Any viewer of the t.v. series Dancing With The Stars is very familiar with the judges' comments when evaluating each dance. Not always is this an exact science, but there are specific guidelines that judges do use in order to evaluate a dance and give it a score between 1 and 10, 10 being the perfect score.
Primarily, there are four criteria used as the basis of a score:
Musicality is a bit vague but it generally refers to SONG CHOICE and CHOREOGRAPHY and the perfect marriage between the two with regards to a story or themes or moods. For some dancers, choreography is a challenge because it takes an artistic side of a dancer or a hired choreographer, with a broad knowledge base of symbols and dance movements and positions acceptable in a specific genre of dance, to create a dance of art as well as skill.
Technique has to do with the accuracy and perfection of the foot positions and footwork, arm and hand positions and movements, head positions and movements, amount of sway, timing, and so much more, Technique is very important in dance competitions.
Chemistry has to do with the relationship the two people in a dance partnership are experiencing and hence conveying to the spectators. This is delicate area for the dancers, but the bottom line is that the spectators want to be entertained by happy-looking dancers.

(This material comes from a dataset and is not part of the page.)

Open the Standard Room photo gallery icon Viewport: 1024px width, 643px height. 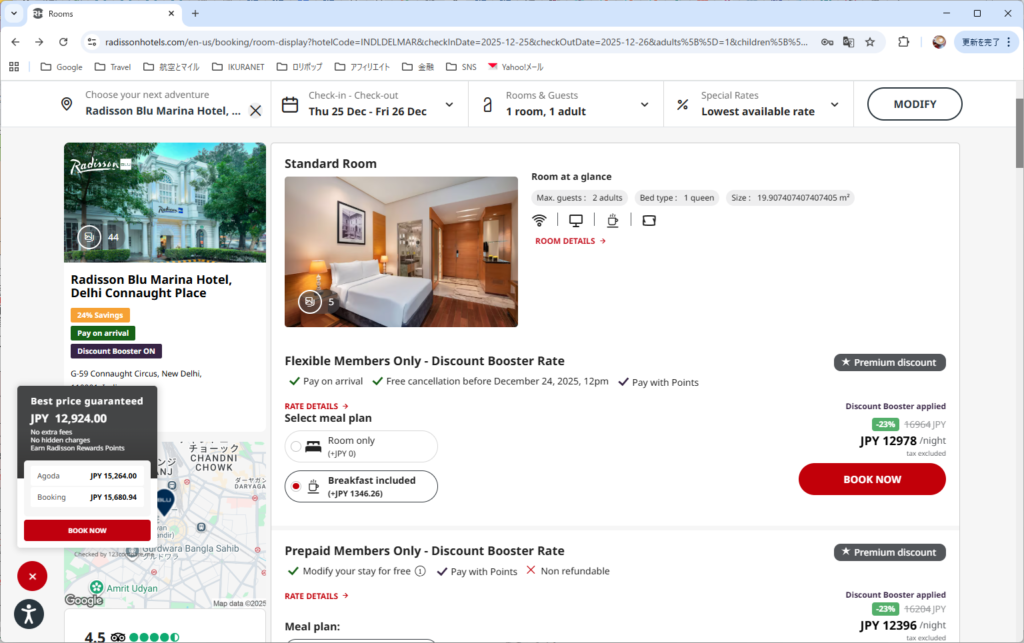(x=310, y=301)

Entertainment has been a big criteria ever since dancing became a social media phenomenon where big money is involved with ratings based on viewership, such as Dancing With The Stars and So You Think You Can Dance. On a smaller scale, even dance competitions now allow more freestyle and show dance styles for the purpose of enhancing the entertainment factor. The sad part is when the entertainment component of a dance score carries more weight than Musicality or Technique. Then the purity of a specific dance is potentilly compromised and the specific dance even becomes unrecognizable. It is judges like Len Goodman on Dancing With The Stars who make us aware of the attention choreographers need to place on the purity of the dance and on technique in order to keep the specific dance recognizable.